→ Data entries
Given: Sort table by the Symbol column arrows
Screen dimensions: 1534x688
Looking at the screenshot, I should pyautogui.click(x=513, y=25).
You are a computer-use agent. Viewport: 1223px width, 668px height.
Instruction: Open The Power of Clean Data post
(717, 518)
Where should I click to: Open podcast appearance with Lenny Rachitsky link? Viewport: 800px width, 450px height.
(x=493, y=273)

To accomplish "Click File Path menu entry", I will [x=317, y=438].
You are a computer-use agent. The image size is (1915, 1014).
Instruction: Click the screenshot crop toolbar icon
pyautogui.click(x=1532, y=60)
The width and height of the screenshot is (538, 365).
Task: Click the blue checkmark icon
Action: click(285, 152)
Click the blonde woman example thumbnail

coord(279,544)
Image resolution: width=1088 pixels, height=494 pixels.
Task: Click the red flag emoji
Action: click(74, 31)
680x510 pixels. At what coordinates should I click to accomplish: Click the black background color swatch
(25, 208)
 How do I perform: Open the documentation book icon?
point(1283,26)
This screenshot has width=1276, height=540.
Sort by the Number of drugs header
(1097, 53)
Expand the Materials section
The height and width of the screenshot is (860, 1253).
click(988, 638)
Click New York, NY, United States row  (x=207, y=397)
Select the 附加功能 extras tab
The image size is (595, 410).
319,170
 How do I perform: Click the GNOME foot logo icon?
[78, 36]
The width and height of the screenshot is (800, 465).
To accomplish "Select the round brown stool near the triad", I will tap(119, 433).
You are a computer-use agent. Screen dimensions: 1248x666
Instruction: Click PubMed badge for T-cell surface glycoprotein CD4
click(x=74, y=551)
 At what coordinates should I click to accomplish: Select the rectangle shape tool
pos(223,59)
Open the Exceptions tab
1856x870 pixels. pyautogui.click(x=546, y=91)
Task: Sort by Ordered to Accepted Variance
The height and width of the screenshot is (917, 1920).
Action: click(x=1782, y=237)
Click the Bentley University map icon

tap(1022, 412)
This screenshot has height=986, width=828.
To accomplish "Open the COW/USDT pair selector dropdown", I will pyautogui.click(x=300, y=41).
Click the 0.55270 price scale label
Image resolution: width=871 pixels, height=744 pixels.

→ Activity
Transcribe every entry verbatim.

→ Reply
Given: Sort table by the Symbol column arrows
Screen dimensions: 1534x688
Looking at the screenshot, I should pyautogui.click(x=513, y=25).
You are a computer-use agent. Viewport: 1223px width, 668px height.
Instruction: Open The Power of Clean Data post
(717, 518)
Where should I click to: Open podcast appearance with Lenny Rachitsky link? Viewport: 800px width, 450px height.
(x=493, y=273)

To accomplish "Click File Path menu entry", I will [x=317, y=438].
You are a computer-use agent. The image size is (1915, 1014).
Instruction: Click the screenshot crop toolbar icon
pyautogui.click(x=1532, y=60)
The width and height of the screenshot is (538, 365).
Task: Click the blue checkmark icon
Action: click(285, 152)
Click the blonde woman example thumbnail

coord(279,544)
Image resolution: width=1088 pixels, height=494 pixels.
Task: Click the red flag emoji
Action: click(74, 31)
680x510 pixels. At what coordinates should I click to accomplish: Click the black background color swatch
(25, 208)
 How do I perform: Open the documentation book icon?
point(1283,26)
This screenshot has width=1276, height=540.
Sort by the Number of drugs header
(1097, 53)
Expand the Materials section
The height and width of the screenshot is (860, 1253).
click(988, 638)
Click New York, NY, United States row  (x=207, y=397)
Select the 附加功能 extras tab
The image size is (595, 410).
319,170
 How do I perform: Click the GNOME foot logo icon?
[78, 36]
The width and height of the screenshot is (800, 465).
To accomplish "Select the round brown stool near the triad", I will tap(119, 433).
You are a computer-use agent. Screen dimensions: 1248x666
Instruction: Click PubMed badge for T-cell surface glycoprotein CD4
click(x=74, y=551)
 At what coordinates should I click to accomplish: Select the rectangle shape tool
pos(223,59)
Open the Exceptions tab
1856x870 pixels. pyautogui.click(x=546, y=91)
Task: Sort by Ordered to Accepted Variance
The height and width of the screenshot is (917, 1920).
Action: click(x=1782, y=237)
Click the Bentley University map icon

tap(1022, 412)
This screenshot has height=986, width=828.
To accomplish "Open the COW/USDT pair selector dropdown", I will pyautogui.click(x=300, y=41).
Click the 0.55270 price scale label
Image resolution: width=871 pixels, height=744 pixels.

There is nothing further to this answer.